(Stored data entries)
☆ ☆ ☆ ☆ ☆

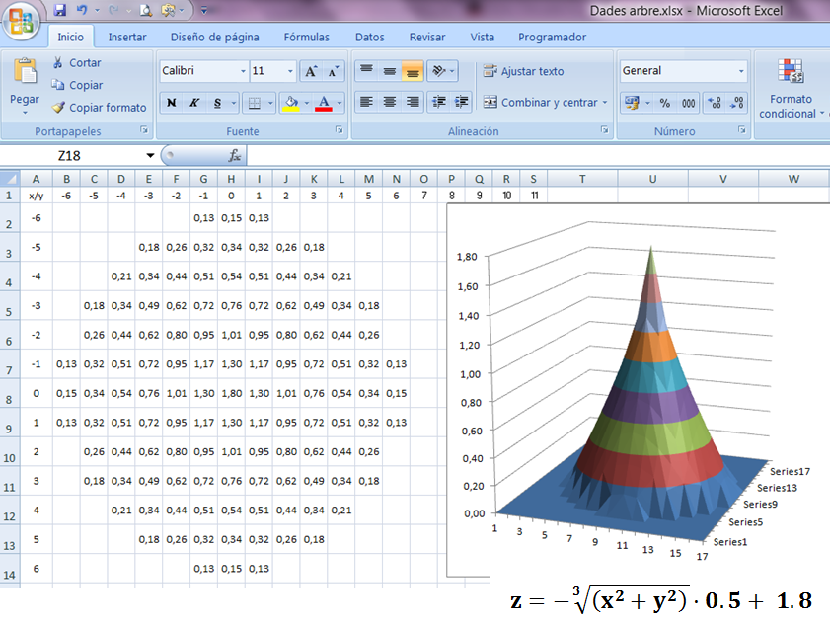Click the Pegar paste button
The width and height of the screenshot is (830, 629).
pyautogui.click(x=25, y=85)
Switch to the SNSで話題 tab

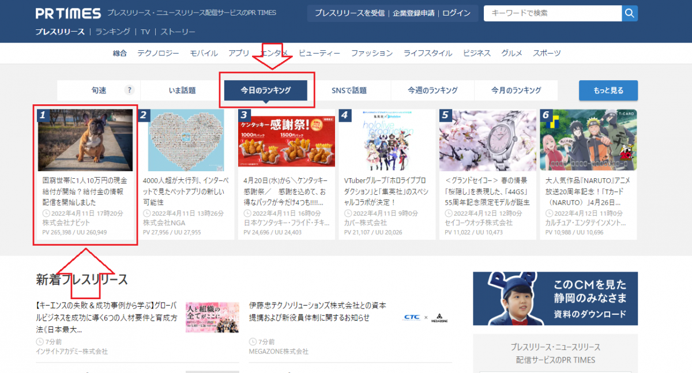tap(349, 91)
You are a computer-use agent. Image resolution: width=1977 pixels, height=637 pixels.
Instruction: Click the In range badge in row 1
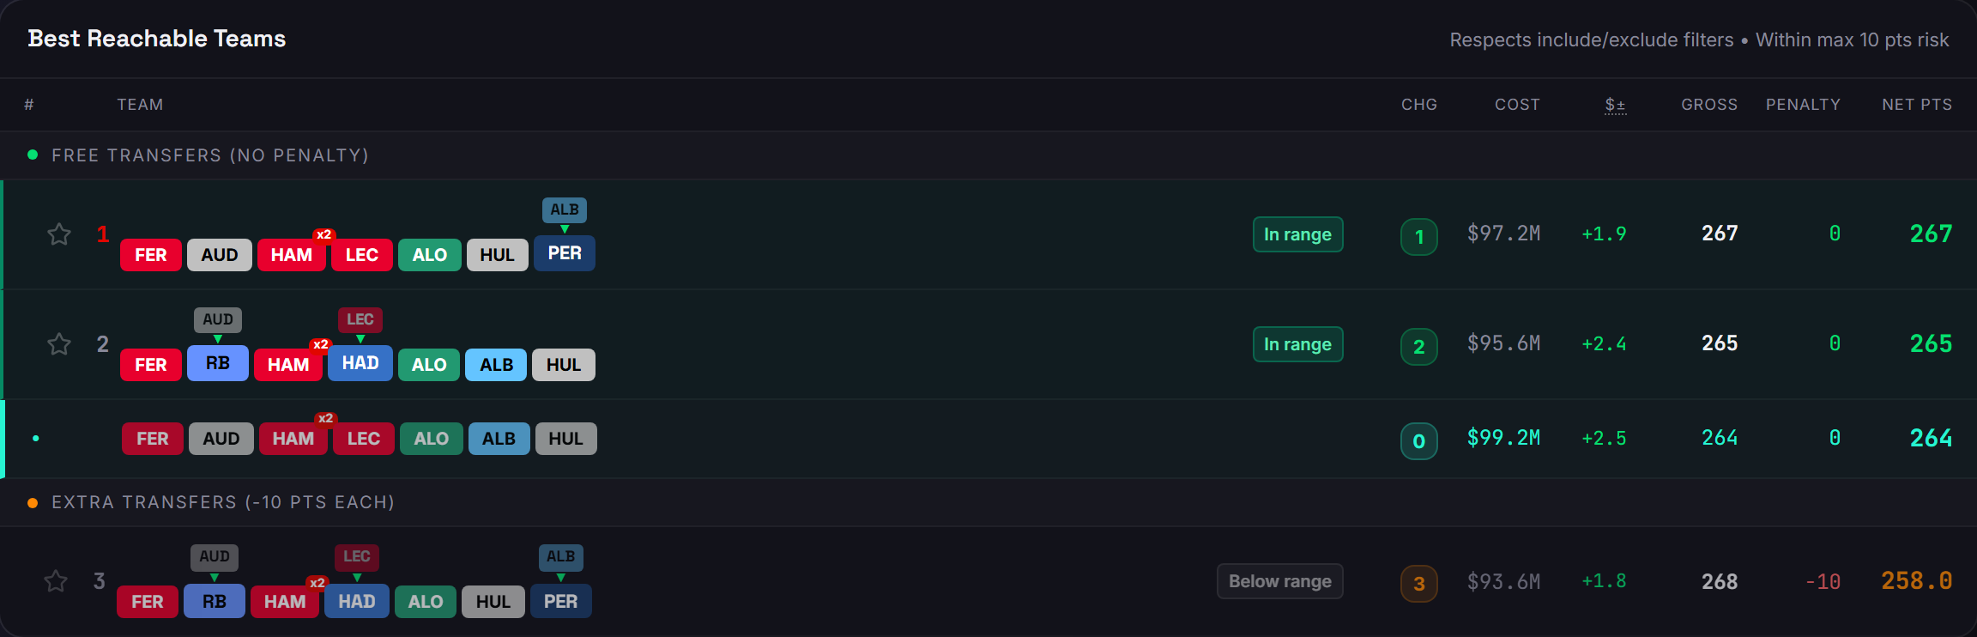click(1298, 234)
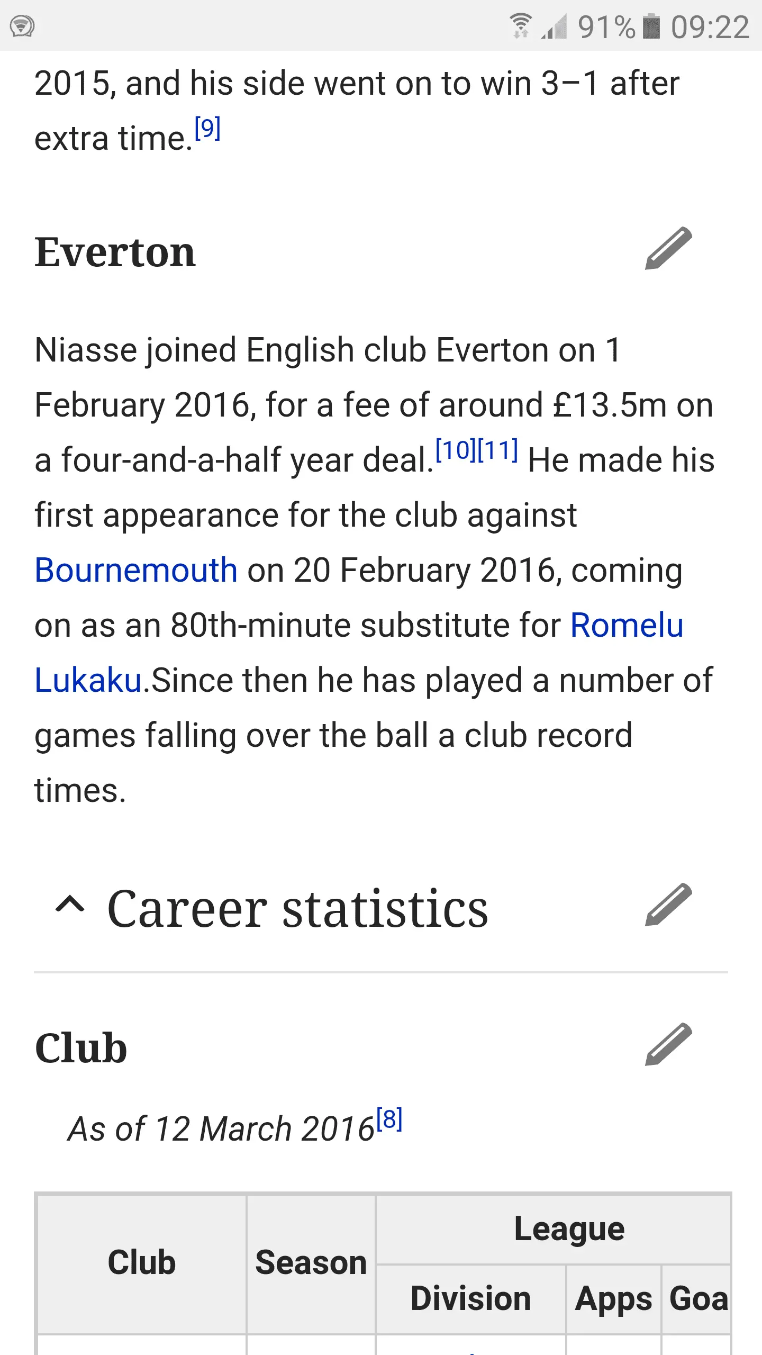The width and height of the screenshot is (762, 1355).
Task: Open the Bournemouth link
Action: click(136, 570)
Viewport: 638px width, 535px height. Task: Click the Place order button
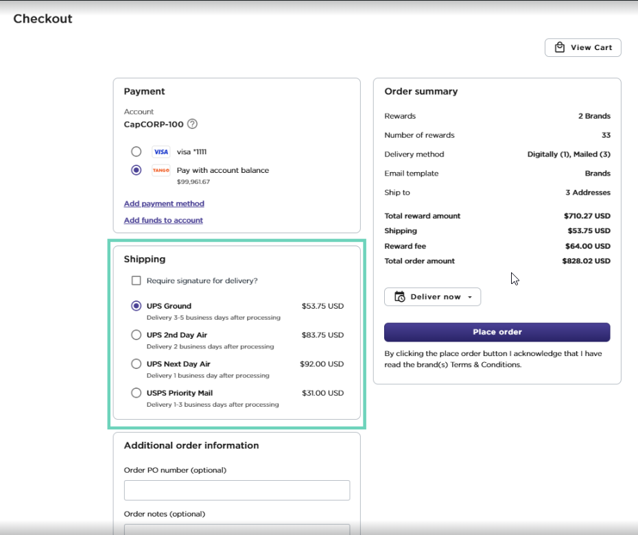pos(497,332)
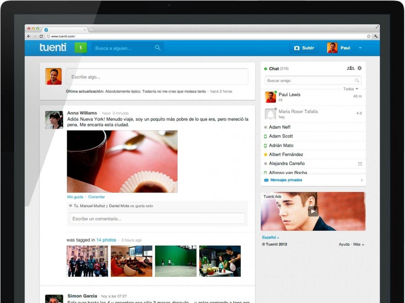Click the chat friends group icon
This screenshot has height=303, width=405.
(350, 68)
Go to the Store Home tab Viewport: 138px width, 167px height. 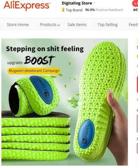pos(18,25)
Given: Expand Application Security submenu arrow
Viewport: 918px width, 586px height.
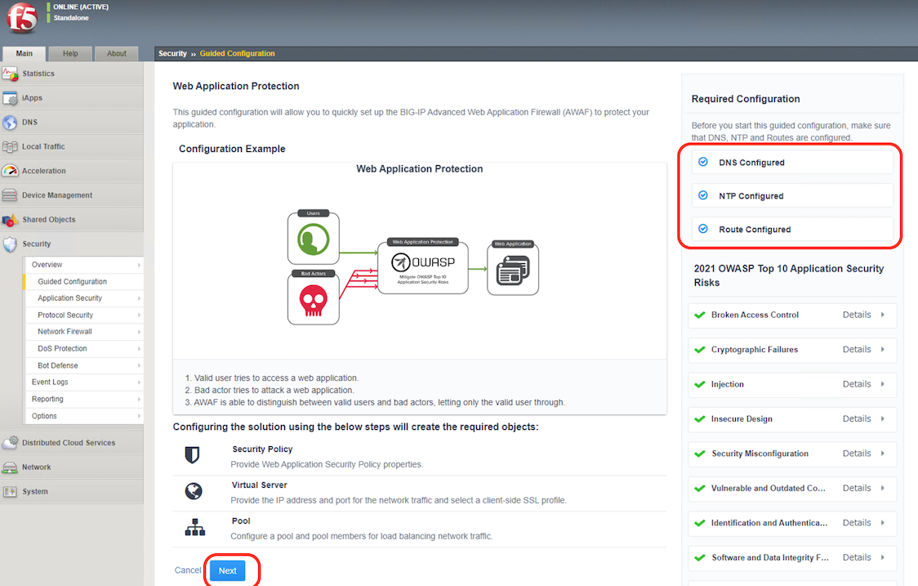Looking at the screenshot, I should click(139, 298).
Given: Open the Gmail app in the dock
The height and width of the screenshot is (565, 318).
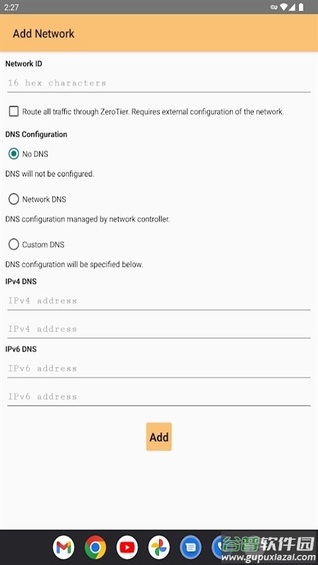Looking at the screenshot, I should click(x=64, y=548).
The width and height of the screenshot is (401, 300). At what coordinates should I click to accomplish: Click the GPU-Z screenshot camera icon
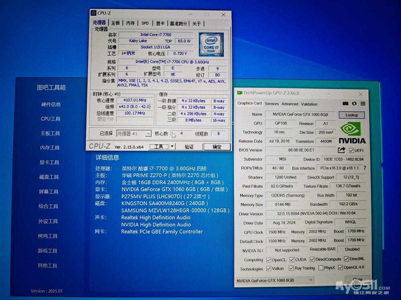click(345, 104)
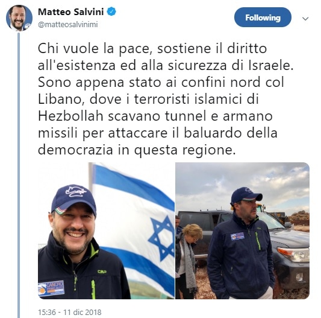Click the badge patch on left jacket

(51, 288)
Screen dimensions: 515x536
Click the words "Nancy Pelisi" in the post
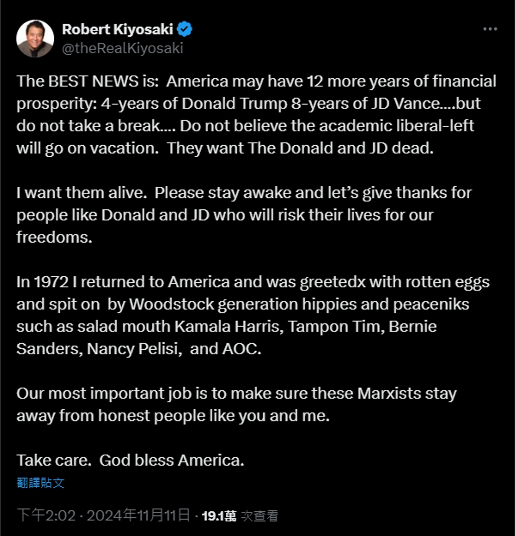coord(133,349)
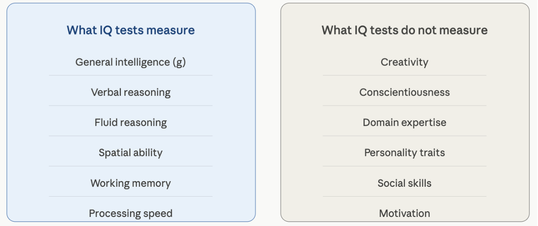
Task: Click the Working memory row
Action: 130,183
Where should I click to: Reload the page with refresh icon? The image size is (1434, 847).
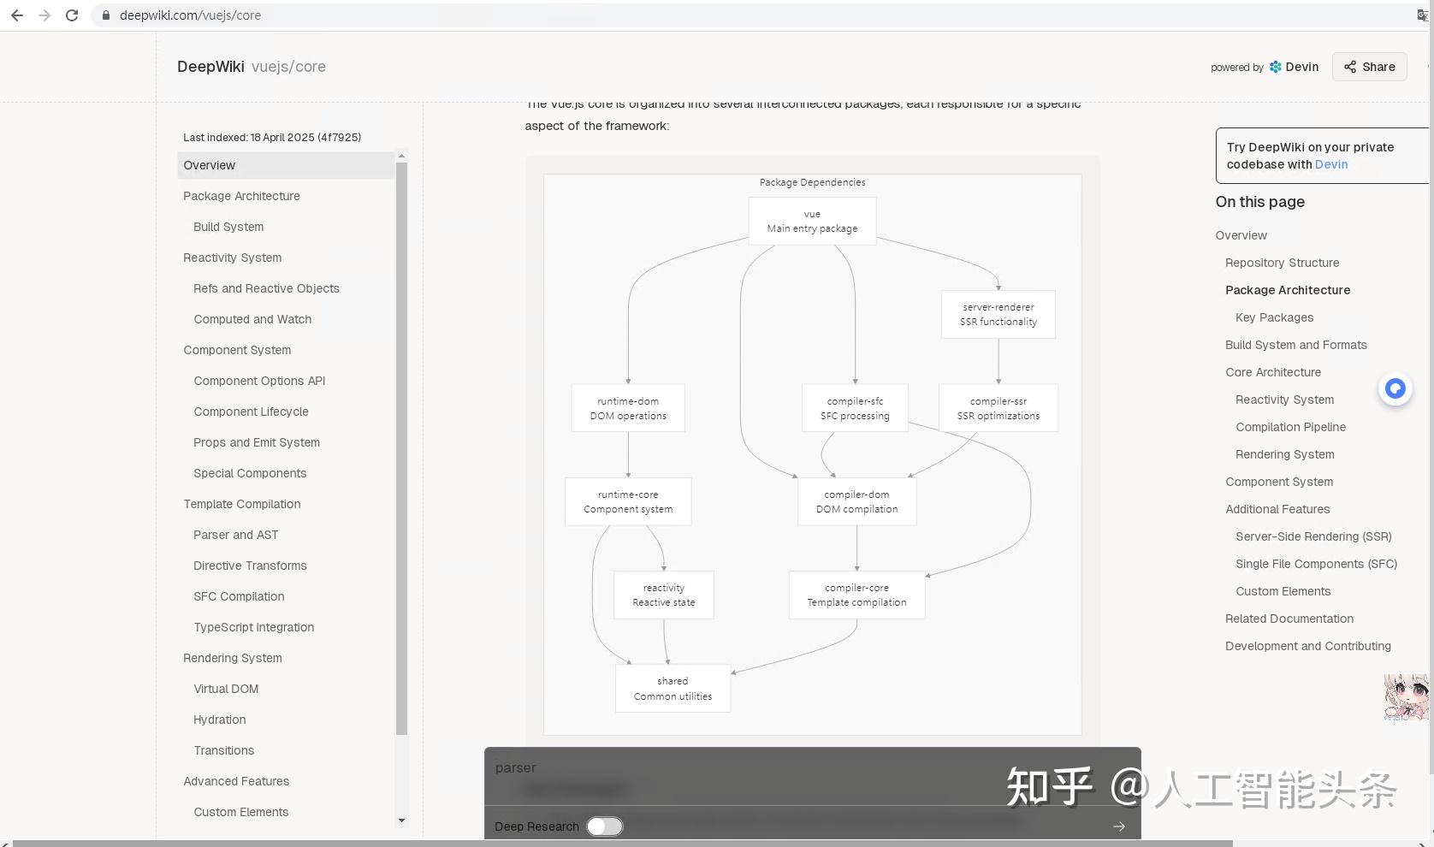(72, 15)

☆ ☆ ☆ ☆ ☆

▶ **What you should do**:
Collect every line in the data above that contains the string "Task", copying each line in full.

▶ **Answer**:
Task: Open the Bournemouth link
Viewport: 638px width, 535px height. Task: Click the Place order button
Task: Click the Working memory row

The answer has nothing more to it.